> WHAT THE EXERCISE ASKS: All of the listing should be output exactly, apart from the pictures.

> LISTED RECORDS:

********************

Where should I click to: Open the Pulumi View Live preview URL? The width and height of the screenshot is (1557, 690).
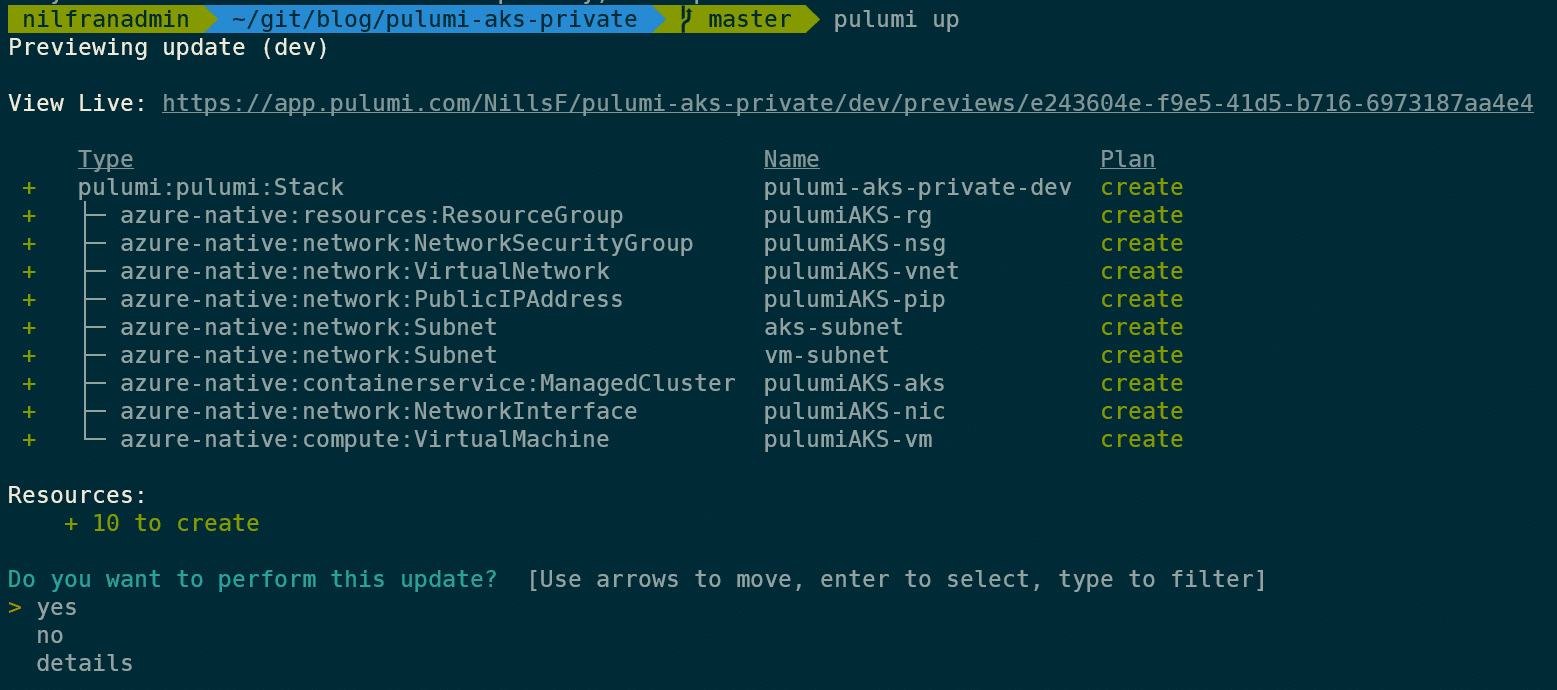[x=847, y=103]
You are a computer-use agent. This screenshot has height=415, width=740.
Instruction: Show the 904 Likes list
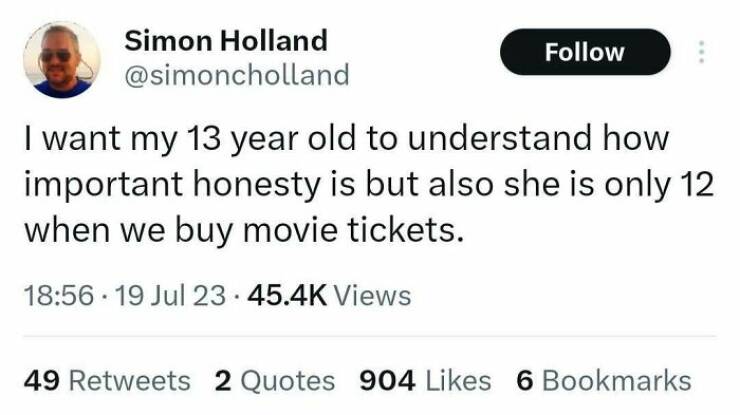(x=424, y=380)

********************

> PROBLEM SOLUTION:
Where should I click to: Open the Pulumi View Live preview URL? The width and height of the screenshot is (1557, 690).
[x=847, y=103]
You are a computer-use agent. This screenshot has height=415, width=740.
Instruction: Show the 904 Likes list
(x=424, y=380)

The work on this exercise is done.